At first i wanted to create a cache folder inside my plugin with the following .gitignore file in it:

# Ignore everything in this directory
# Except this file

But when i checkout the plugin in a new project, this folder is not writeable. Obivously I do not want the user to go to the commandline and set this folder's permission with chmod (not everyone is able to do this).
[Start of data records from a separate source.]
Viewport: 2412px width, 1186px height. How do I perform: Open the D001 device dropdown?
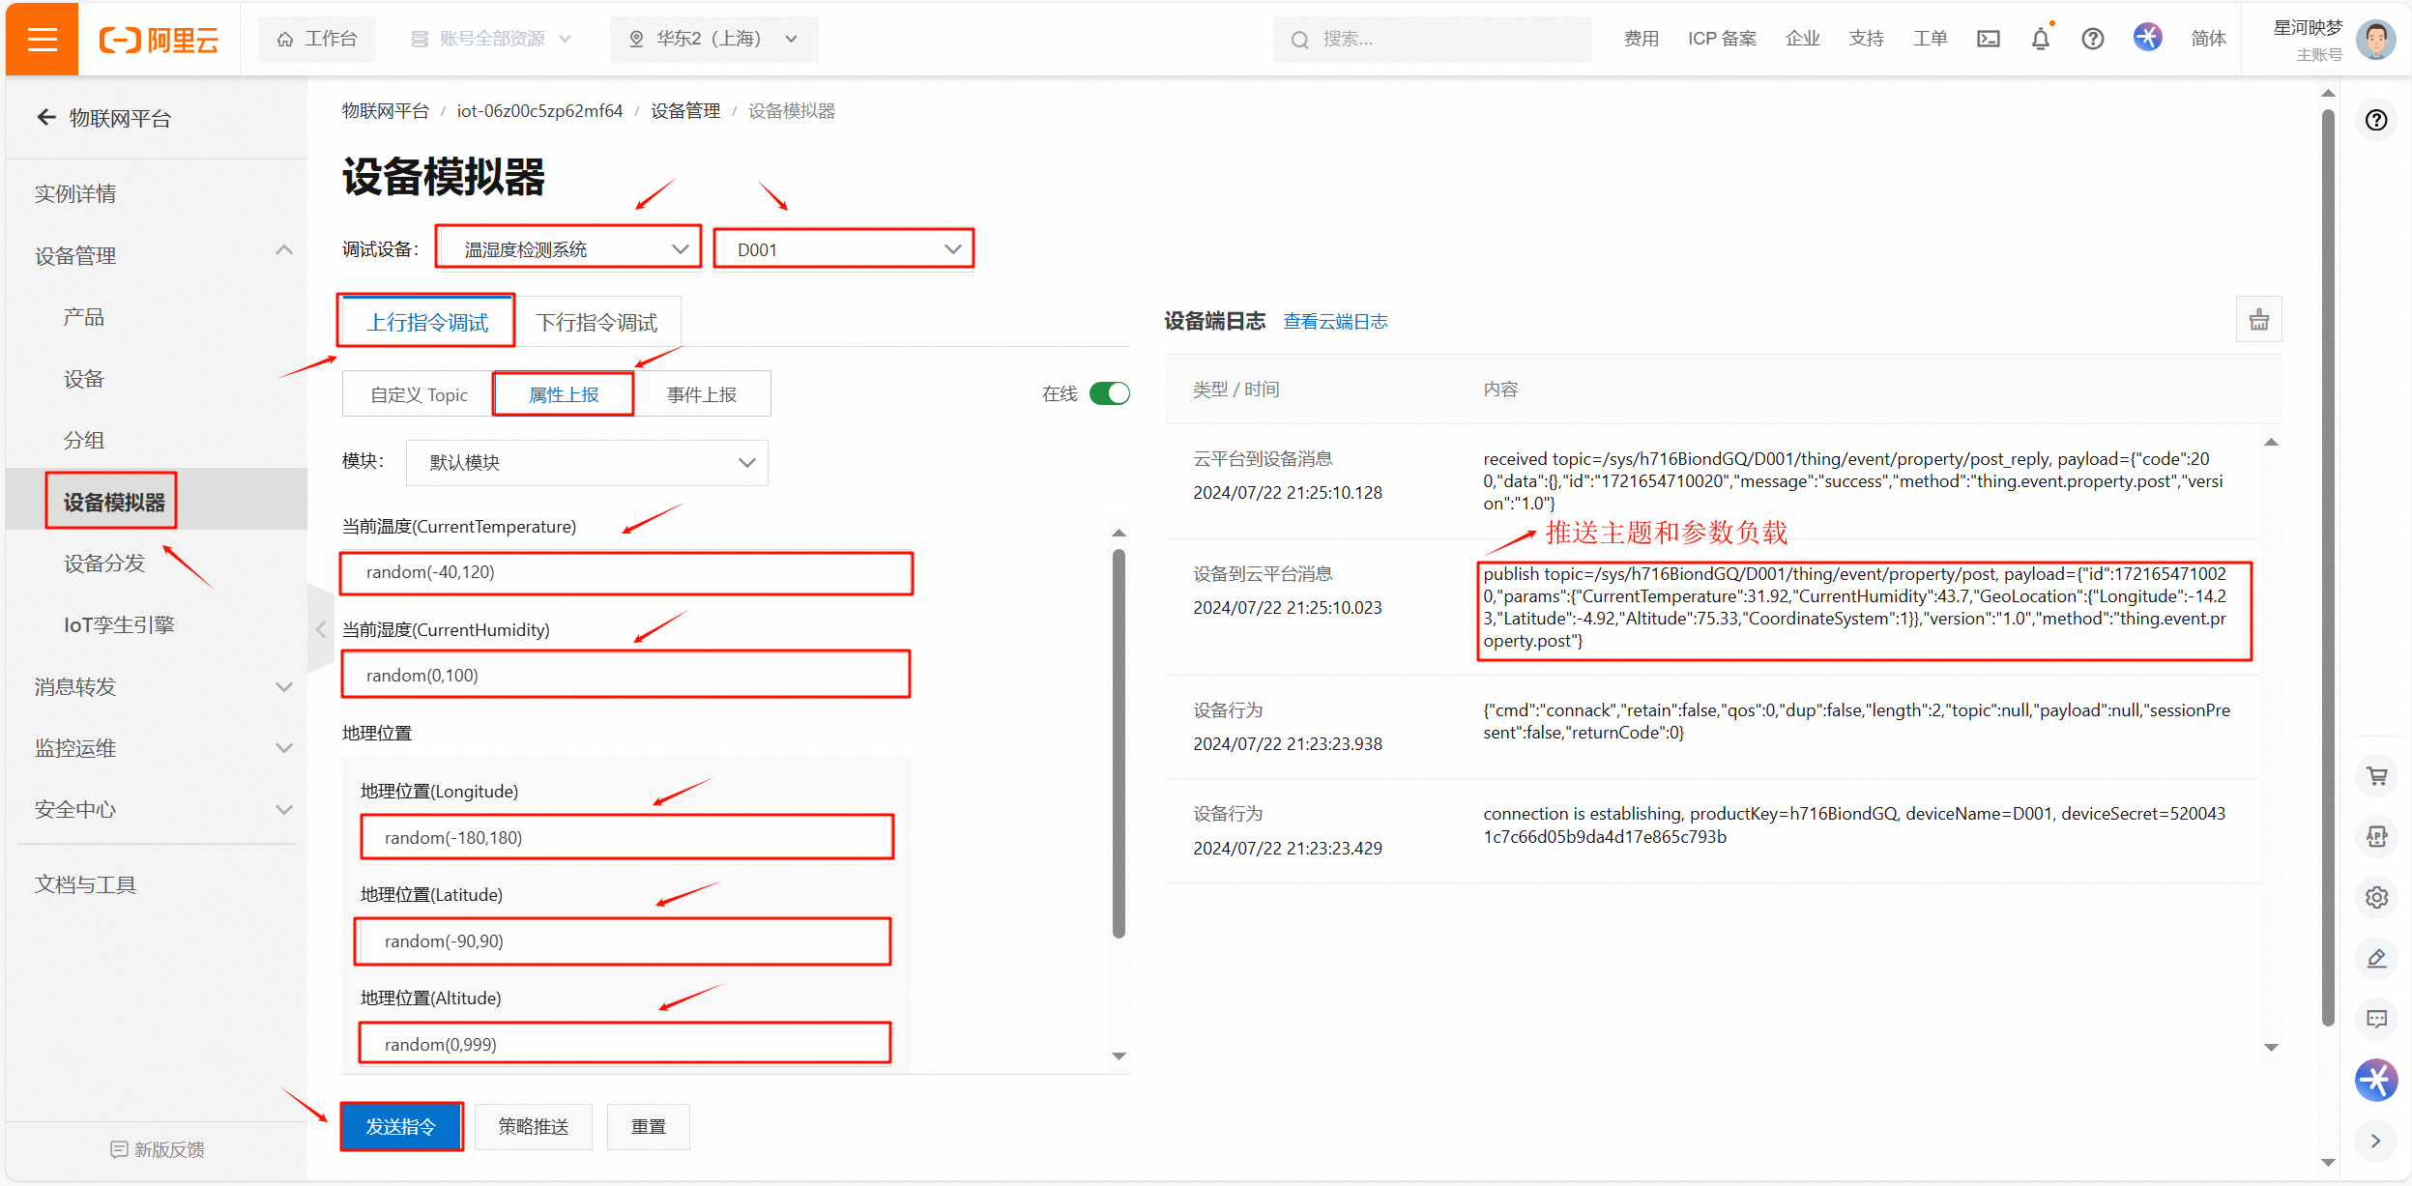tap(842, 248)
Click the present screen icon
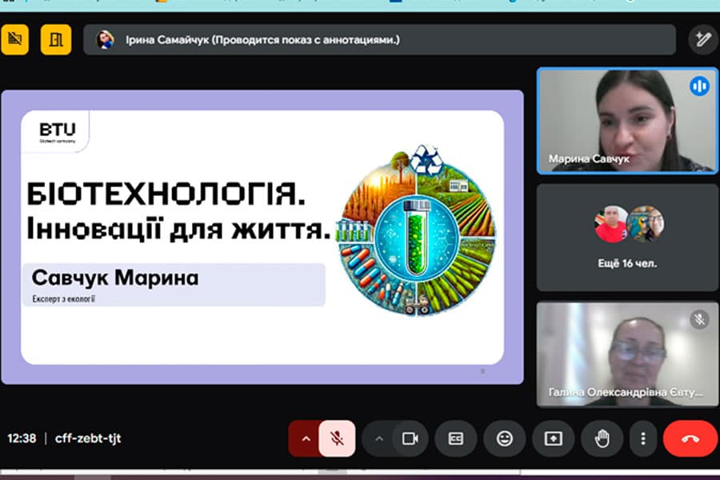Screen dimensions: 720x480 [x=554, y=439]
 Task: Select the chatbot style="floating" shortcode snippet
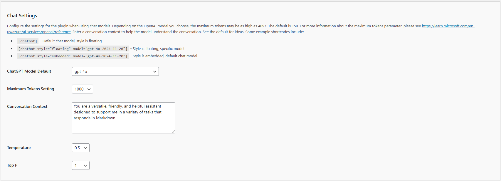[73, 49]
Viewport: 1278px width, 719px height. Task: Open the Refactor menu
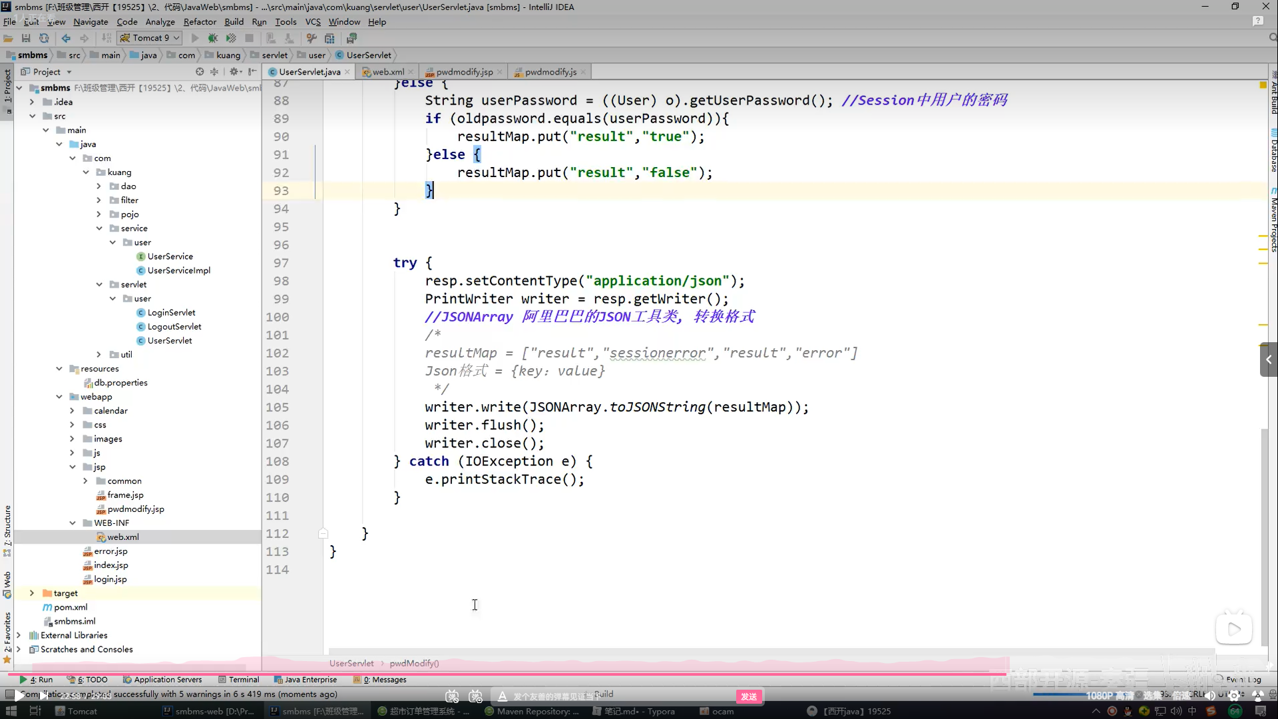[200, 21]
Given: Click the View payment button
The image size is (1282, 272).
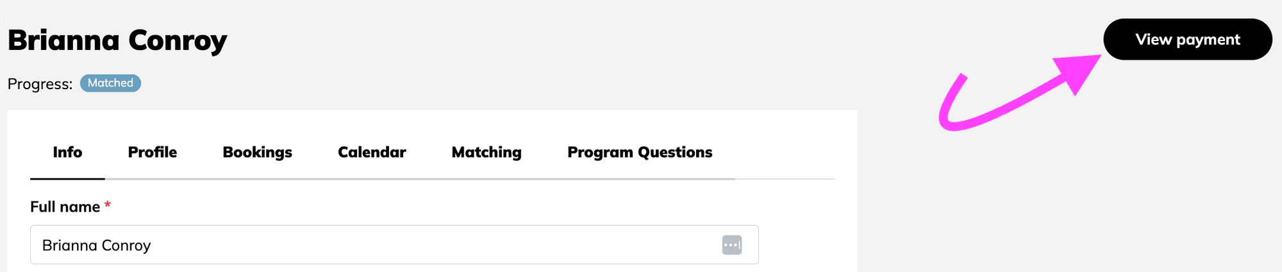Looking at the screenshot, I should [1187, 40].
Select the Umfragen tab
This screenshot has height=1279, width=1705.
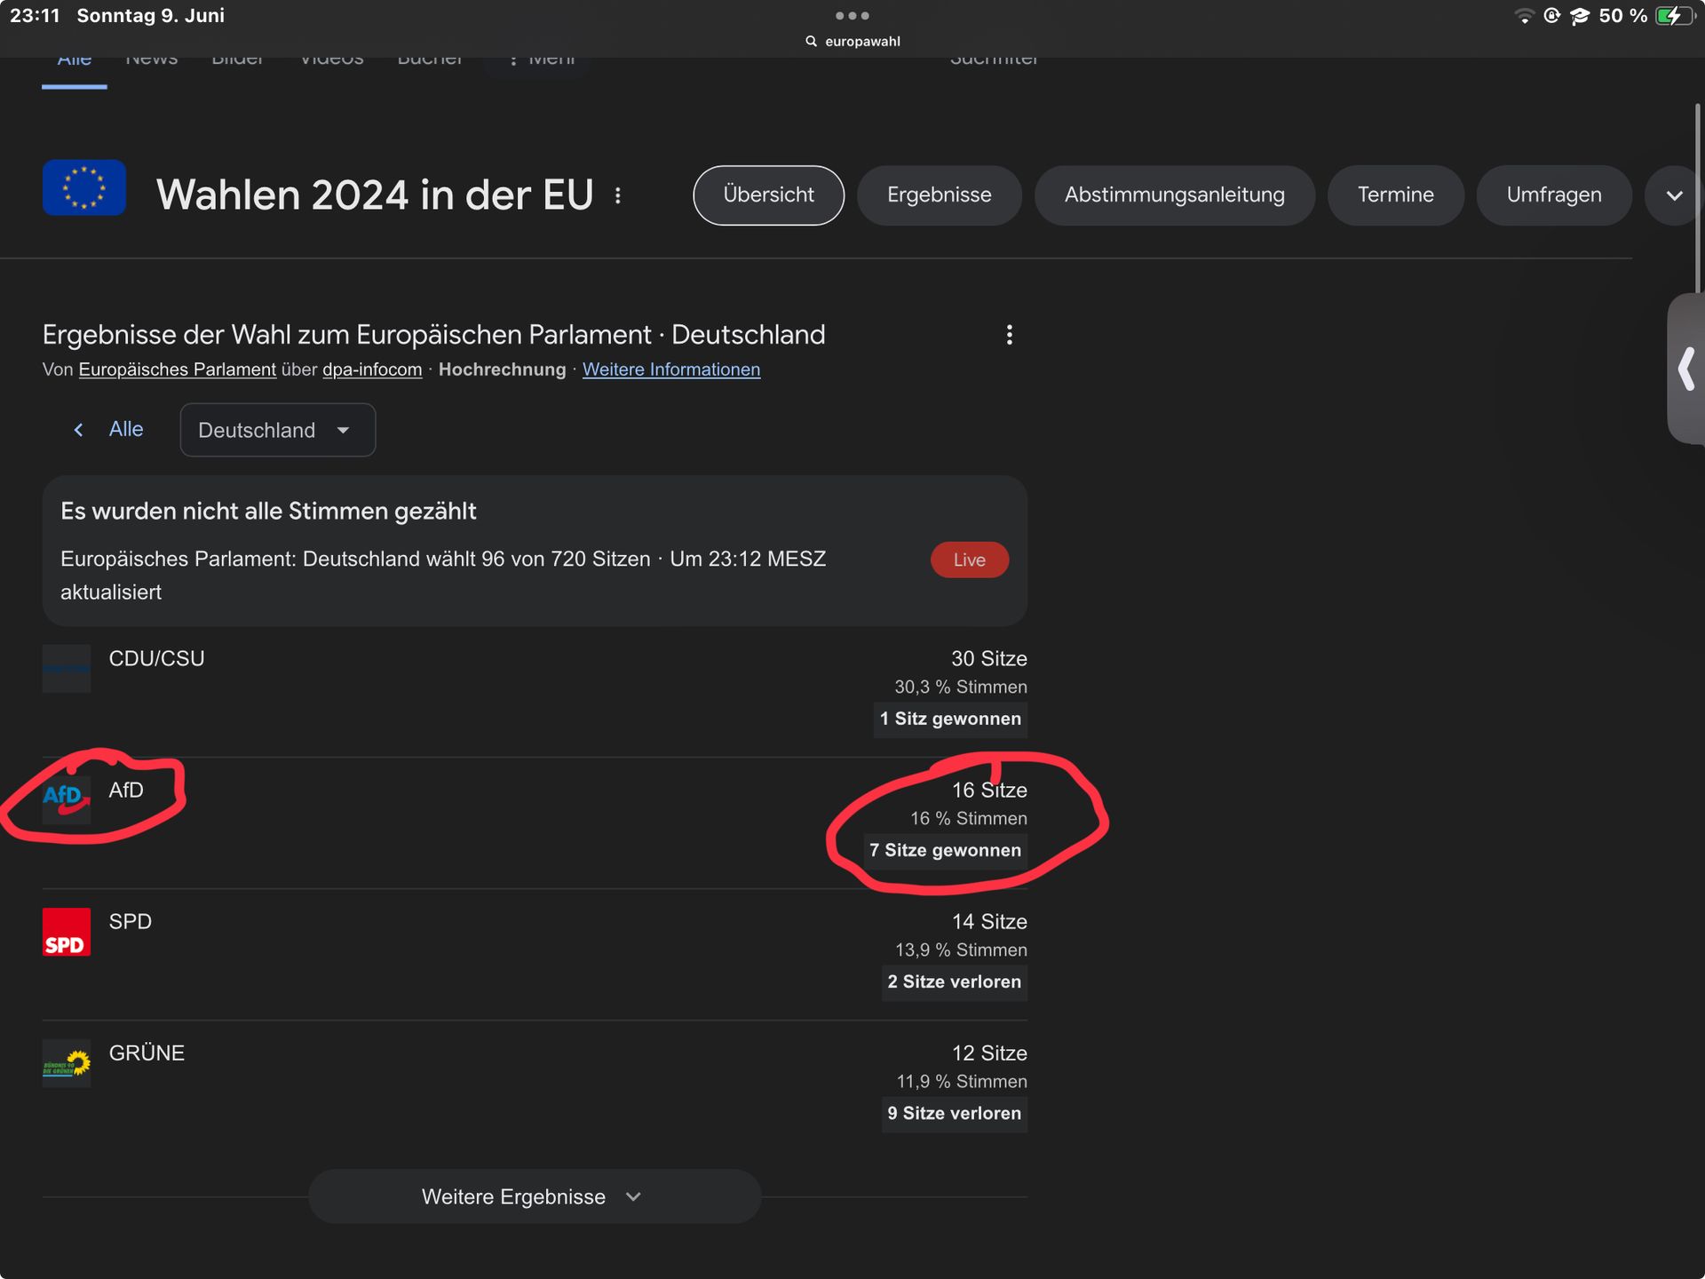click(x=1553, y=195)
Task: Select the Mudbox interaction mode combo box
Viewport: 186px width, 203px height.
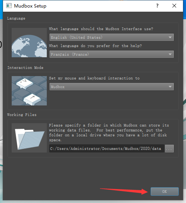Action: [x=112, y=87]
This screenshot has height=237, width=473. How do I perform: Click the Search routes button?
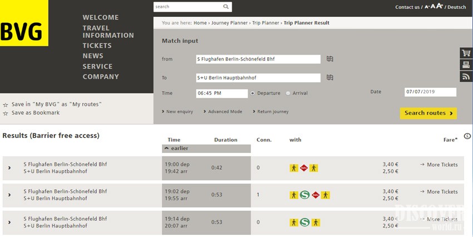428,113

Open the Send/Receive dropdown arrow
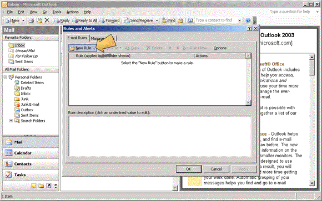point(157,20)
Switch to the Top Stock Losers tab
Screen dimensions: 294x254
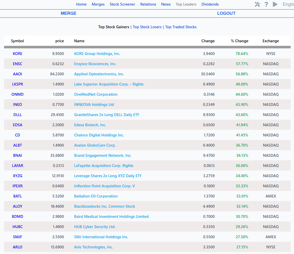[x=147, y=27]
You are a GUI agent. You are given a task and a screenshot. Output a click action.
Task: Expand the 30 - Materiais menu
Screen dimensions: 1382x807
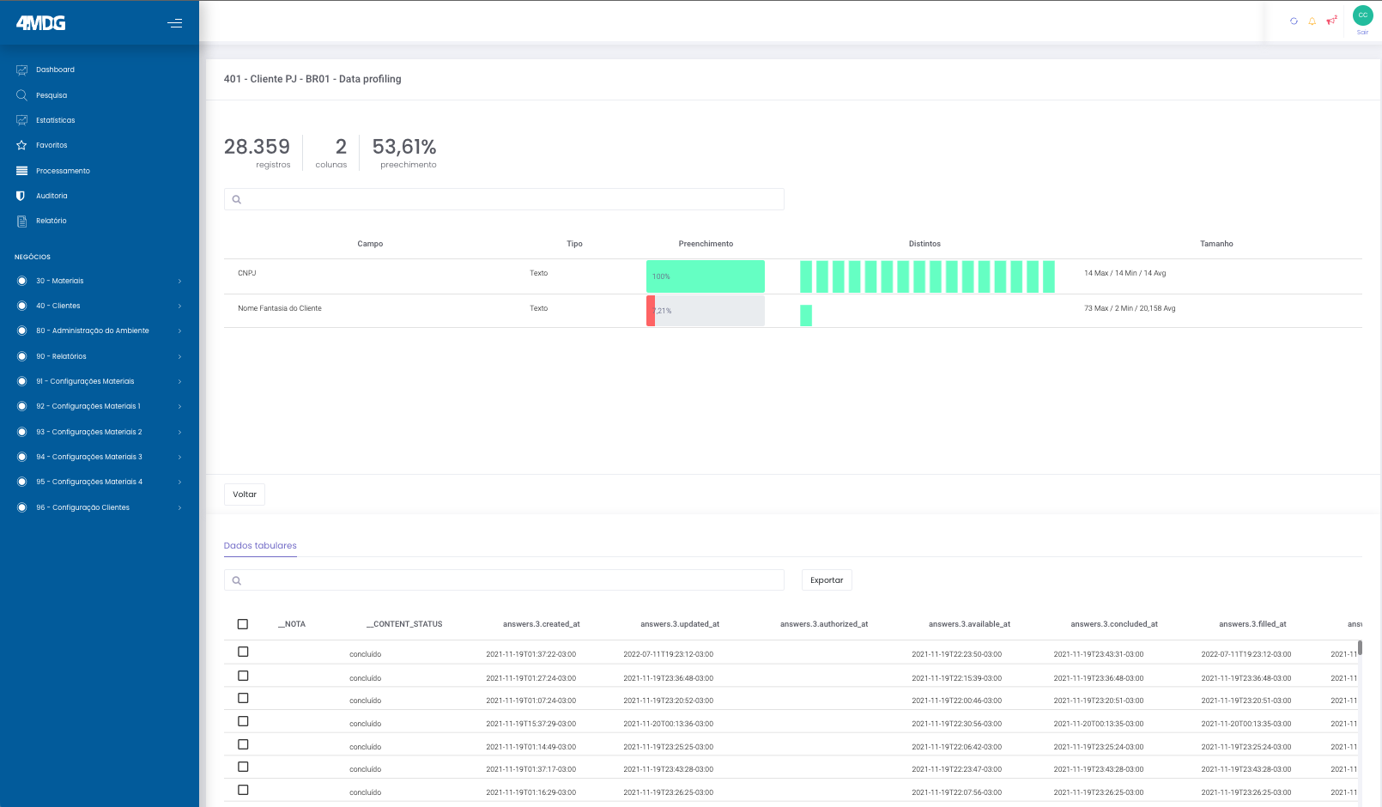point(100,281)
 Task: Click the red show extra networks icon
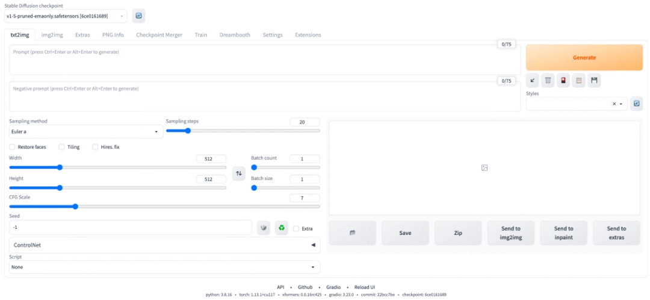[x=563, y=80]
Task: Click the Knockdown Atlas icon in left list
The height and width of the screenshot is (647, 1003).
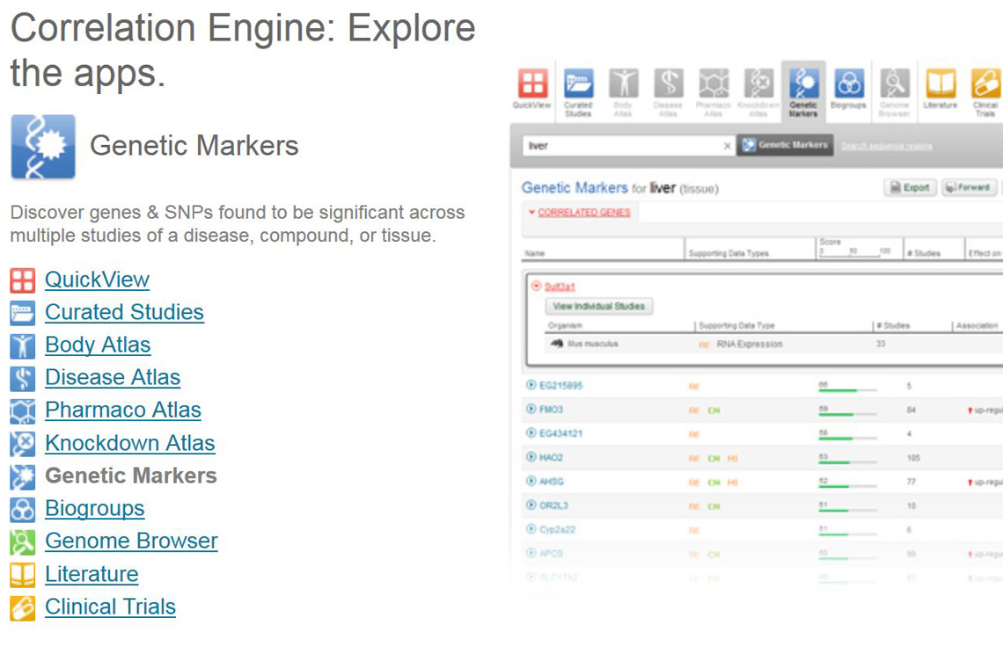Action: [x=23, y=444]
Does anyone know an alternative location where I can save my cache files?

Thanks in advance!

  • why not use the wp-content folder or the wp-uploads folder for the site? I'm assuming the cache would be loaded specific to the site since it is a plugin and wouldn't be shipped with the plugin (since you've specified that it's ignored. Apr 10, 2014 at 11:34
  • Jup, it's specific to the site. I guess i can use the wp upload folder, but that might be adding some files to their versioning for some people.
    – Paul
    Apr 10, 2014 at 15:36

1 Answer 1


If you observe how the popular caching plugins like WP Super Cache or W3TC utilize a cache folder within wp-content as well as other plugins who utilize uploads or cachable files it would be appropriate to create a folder within that structure. A side issue may arise if the user has a locked down folder structure as you indicated and the plugins folder may be one of those protected areas. In my experience I have seen site owners lock down the file system with flags for cache and uploads in the wp-content folder and this would present a compatiblity challenge for your plugin. Thus in order to be as "WordPressy" as possible I would recommend as a practice to adhere to the general practice of storing created files in appropriate areas that are commonly associated with dynamicly created static assets.

The larger issue of storing static files within your plugin folder is when a plugin update occurs the cached files will be wiped because the folder is replaced during the update process. Again without a custom update mechanism within your plugin (which would prevent it from being submitted to .org repo) you are left with a performance hit on the cached files everytime an update occurs to the code vs the content/usage.

In response to the clarification comments, in theory/practice versioning systems shouldn't track the uploads unless the sql is also versioned which in this case I wouldn't be too concerned about it.

  • 1
    Content uploads folder (not just content) is pretty much only place in WP as close to be available for painless file storage as it gets (otherwise core itself cannot properly write things there).